Nel 2015, mentre la trap italiana muoveva i primi passi incerti, Sfera Ebbasta era un’incognita con un giubbotto rosso e la fame addosso. Con XDVR, pubblicato senza fronzoli e con l’urgenza di chi non ha tempo per chiedere permesso, trasformò Cinisello in un pianeta narrativo. Invece di raccontare la provincia, la esportò: la rese lingua, stile, estetica.
Ora, questa pagina si riapre con XDVR anniversar10, non come un album incartato nel cellophane del mito, ma come restart. I suoni vengono ripensati da Charlie Charles con la lucidità di chi conosce l’origine del terremoto e vuole riprodurlo senza filtri Instagram. Non è restauro: è riaccendere il motore lasciando sporco il cofano.
I due inediti, Prega X Noi e Orologi, sembrano lettere dimenticate dentro una felpa. Non solo memorabilia, ma molecole del DNA originale: ambizione grezza, disciplina disordinata, ostentazione come autodifesa. Perché quando nasci con poco, la ricchezza non è la meta, ma l’armatura.
Oggetti, estetica e dominio culturale
Non è un caso se questo ritorno si materializza. Vinili a tiratura speciale, cover alternative, pop-up dedicati: reliquie pop ma anche segnaletica di un percorso che ha costretto il mainstream a rivedere i confini. Prima la periferia era un fuori campo: oggi detta trend, business, look, persino il linguaggio dei brand.
Sfera Ebbasta non è diventato pop. È il pop ad aver imparato il vocabolario della trap.
La sua parabola ha gli inciampi di un essere umano e le pretese di un’industria. Chi lo ama lo segue. Chi lo critica, comunque, non può evitare di guardare. Perché dieci anni dopo, il rap non è più il margine: è un piano editoriale, è economia creativa, è infrastruttura. Lo si voglia o no.
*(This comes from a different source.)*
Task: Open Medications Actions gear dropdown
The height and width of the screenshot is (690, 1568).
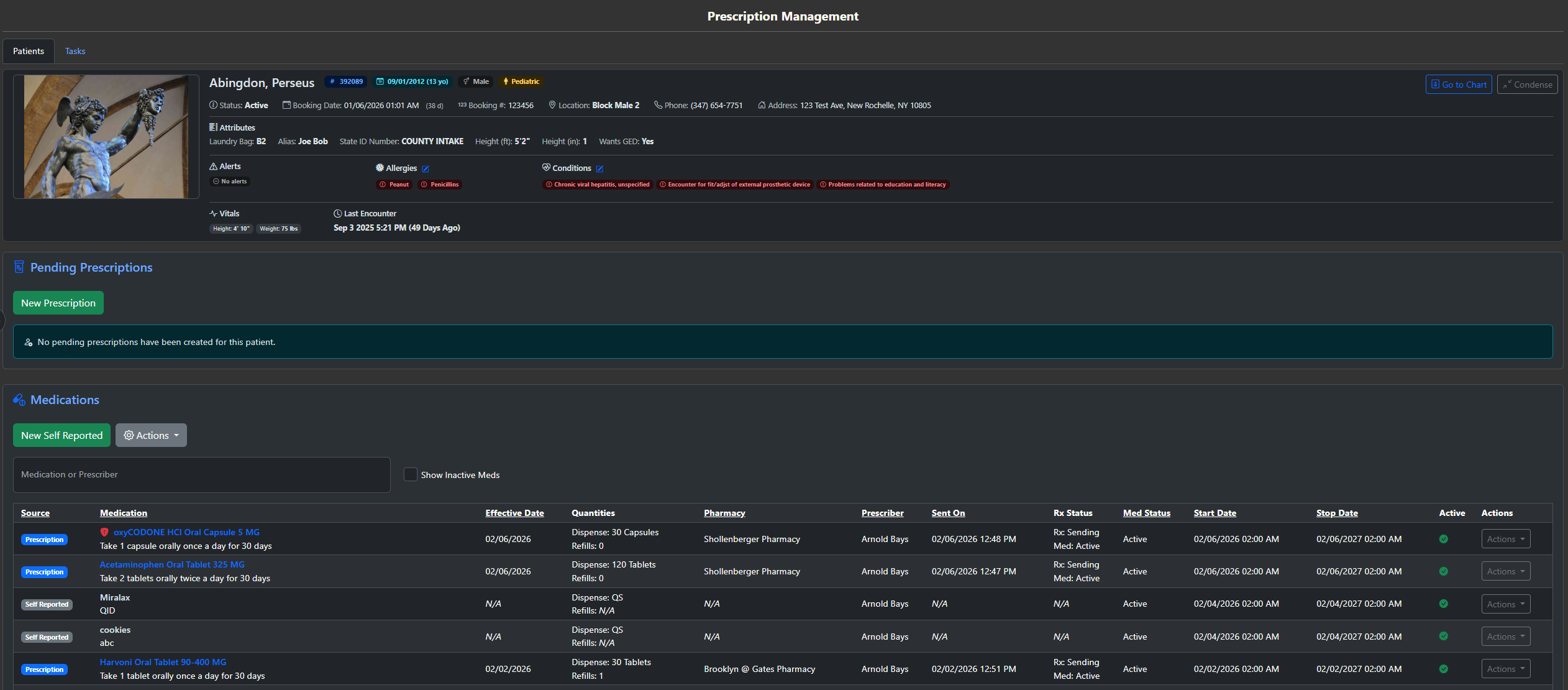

E poi c’è San Siro: il tempio più difficile da profanare. Sold-out, bis annunciato, consacrazione non come popstar amabile, ma come polarizzatore culturale. Nel bene e nel male: dove c’è Sfera, c’è dibattito. E dove c’è dibattito, c’è potere.
“Orologi”: il tempo non è mai solo un accessorio
“Orologi, oro oggi”. Dietro l’ostentazione del lusso c’è un’ossessione che ogni ragazzo della nostra generazione conosce: misurare il tempo solo quando lo perdi. L’orologio non è gioiello: è promemoria, è cervello che non stacca.
Quando Sfera dice “Il tuo orologio segna la tua ora. Io non so che ore sono e me lo dice lei” racconta un paradosso: chi insegue il tempo, non lo vive; chi lo sfida, lo paga. Le immagini sono crude: “ti tagliano il polso” non è solo tattica criminale, è metafora chirurgica del successo. Per arrivare in cima, devi rischiare di perdere pezzi.
C’è poi una madre che prega, un figlio che non risponde, un metallo che stringe i polsi in modo metaforico e letterale. “Orologi” di Sfera Ebbasta è trap vecchia scuola perché non pulisce il fango: lo racconta, lo monetizza, lo trasforma in identità.
“Prega X Noi”: l’inno degli ultimi che non chiedono scusa
Se Orologi è tensione individuale, Prega X Noi è canto collettivo. “Siamo nati schiavi, cresciuti a schiaffi”. Nessuna eroicizzazione: la povertà è una catena, non una narrativa romantica da TikTok.
Quando Sfera ammette “Qualsiasi cosa, sai, è meglio di niente” mette a nudo la moralità dei margini: non è scelta, è assenza di alternative. E quando precisa “Non recito un personaggio che possa piacere all’industria”, si rivolge a un sistema che spesso mercifica la miseria ma non l’accoglie davvero.
È uno dei brani in cui la sua voce si fa generazione: non rappresenta, testimonia. Non chiede perdono: chiede destino. “Da schiavo a re, dal suolo fino alla vetta” non è frase fatta — è blueprint aspirazionale di chi cresce con il senso di inadeguatezza tatuato addosso.
Lo abbiamo pensato mille volte: siamo cresciuti con il mantra “fate i bravi”, mentre il mondo premiava chi sgomitava. Forse è questo che rende la trap più vera della morale: racconta i difetti, non le intenzioni.